While the one-year limitations period may be subject to equitable tolling, equitable tolling “is only available when an inmate diligently pursues his claims and demonstrates that the failure to timely file was caused by extraordinary circumstances beyond his control.” Marsh v. Soares, 223 F.3d 1217, 1220 (10th Cir. 2000). Nothing in Farrow's petition indicates that he diligently pursued his claims or that extraordinary circumstances precluded the timely submission of his action. See Yang v. Archuleta, 525 F.3d 925, 928 (10th Cir. 2008) (“An inmate bears a strong burden to show specific facts to support his claim of extraordinary circumstances and due diligence.” (alteration and internal quotation marks omitted)). Accordingly, he is not entitled to equitable tolling.
C. Actual Innocence
Farrow argues that the untimeliness of his petition is excusable under the doctrine of actual innocence. Dkt. No. 1 at 2-3. “[A] credible showing of actual innocence may allow a prisoner to pursue his constitutional claims . . . on the merits notwithstanding the existence of a procedural bar to relief.” McQuiggin v. Perkins, 569 U.S. 383, 392 (2013). Prisoners asserting actual innocence “must establish that, in light of new evidence, ‘it is more likely than not that no reasonable juror would have found petitioner guilty beyond a reasonable doubt.'” Fontenot v. Crow, 4 F.4th 982, 1030 (10th Cir. 2021) (quoting House v. Bell, 547 U.S. 518, 537-38 (2006)). A credible showing of actual innocence requires “new reliable evidence-whether it be exculpatory scientific evidence, trustworthy eyewitness accounts, or critical physical evidence- that was not presented at trial.” Schlup v. Delo, 513 U.S. 298, 324 (1995).
Farrow contends that he is actually innocent because the state statute under which he was convicted is “unenforceable against him as an enrolled member of the Cherokee Nation within Indian Country.” Dkt. No. 1, at 2-3 (citing 18 U.S.C. § 1153); see Dkt. No. 14, at 3-4. The Tenth Circuit rejected a similar argument in Pacheco v. Habti, 62 F.4th 1233 (10th Cir. 2023). There, the petitioner invoked the actual innocence exception to excuse the untimeliness of her petition. She argued “that she did not commit the charged crime because she was accused of committing a crime under Oklahoma law and one element of that crime is that the crime (if, as here, committed by an Indian) did not occur in Indian country.” Id. at 1241-42. The Tenth Circuit determined, however, that “the rationale behind the [actual innocence] gateway does not support its application to conviction by the wrong jurisdiction, at least in the context of [that] case.” Id. at 1242. The Court stressed that actual innocence, “‘means factual innocence, not mere legal insufficiency,'” and that “factual innocence turns on the moral culpability of the defendant.” Id. at 1241, 1244 (quoting Bousley v. United States, 523 U.S. 614, 623 (1998)). Because “jurisdictional elements” are “unrelated to moral culpability,” the Tenth Circuit declined to apply the actual innocence exception to excuse the statutory bar on the petitioner's untimely claim. Id. at 1244.
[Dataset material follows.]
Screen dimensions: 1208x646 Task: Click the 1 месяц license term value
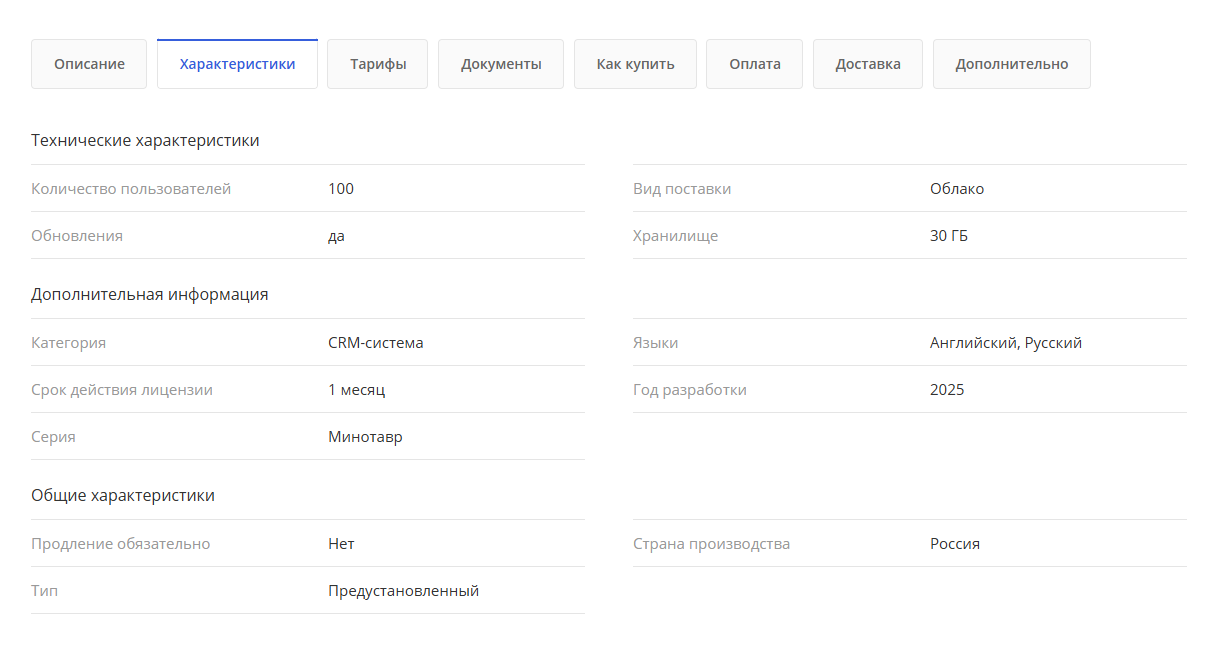(356, 390)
As in Pacheco, Farrow's argument addresses the legal sufficiency of his conviction, not his moral culpability. He does not dispute that he committed the crime of conviction or proffer evidence of his factual innocence. Accordingly, Farrow has not demonstrated that the untimeliness of his petition is excusable under the doctrine of actual innocence.
III. CONCLUSION
Based on the foregoing, the Court grants Hamilton's motion to dismiss the petition [Dkt. No. 5]. In addition, the Court declines to issue a certificate of appealability because the Court finds that no reasonable jurists would debate the dismissal of the petition on statute-of-limitations grounds. See 28 U.S.C. § 2253(c); Slack v. McDaniel, 529 U.S. 473, 484 (2000).
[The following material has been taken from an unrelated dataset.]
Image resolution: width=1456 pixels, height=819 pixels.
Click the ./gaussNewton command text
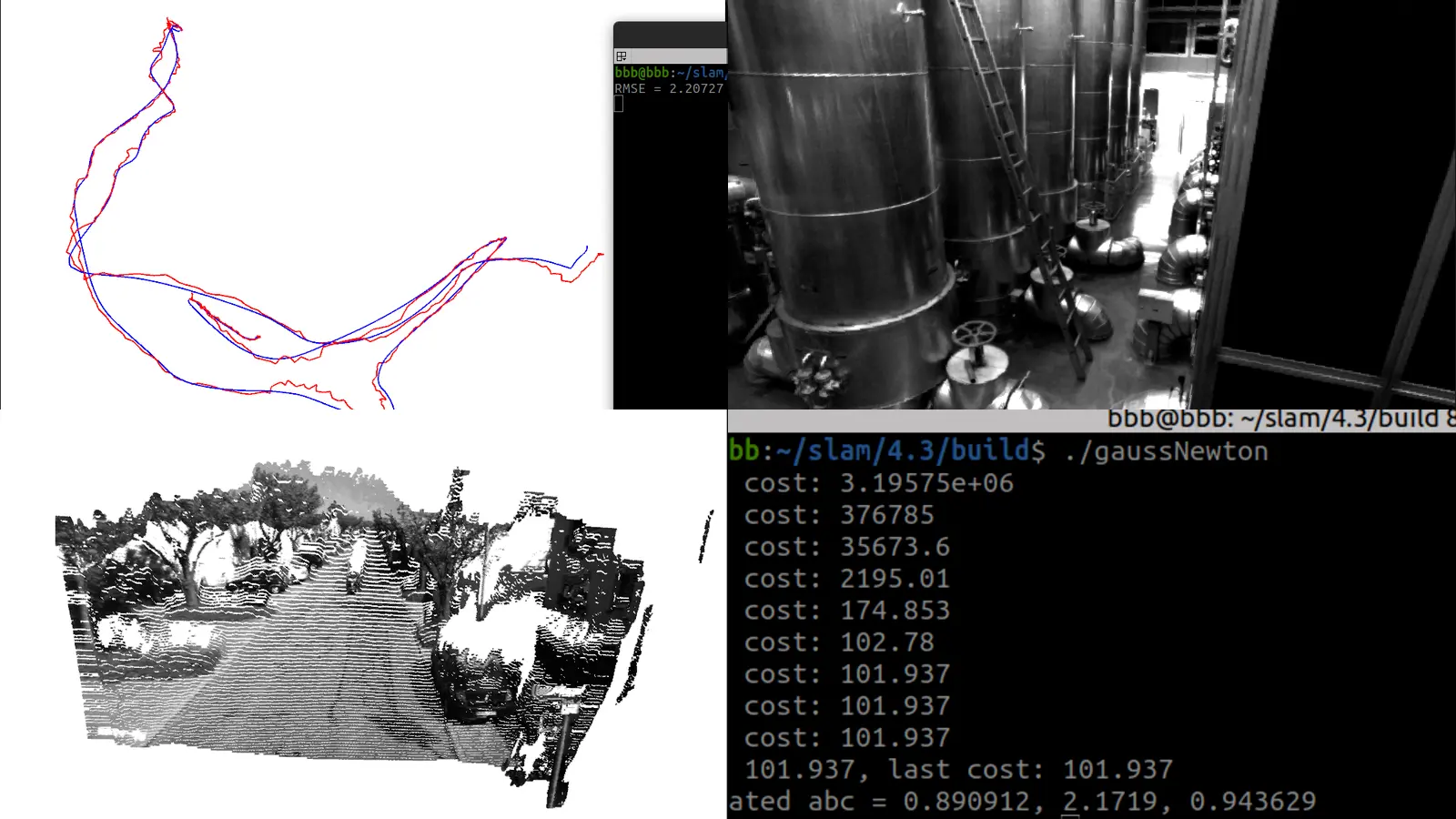1166,451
ACCORDINGLY, IT IS HEREBY ORDERED that:
1. The Clerk of Court shall note on the record the substitution of Casey Hamilton in place of Steven Harpe as party respondent;
2. Hamilton's motion to dismiss [Dkt. No. 5] is GRANTED;
3. the petition for writ of habeas corpus [Dkt. No. 1] is DISMISSED with prejudice as barred by 28 U.S.C. § 2244(d)(1)'s one-year statute of limitations;
4. a certificate of appealability is DENIED; and
5. a separate judgment shall be entered in this matter.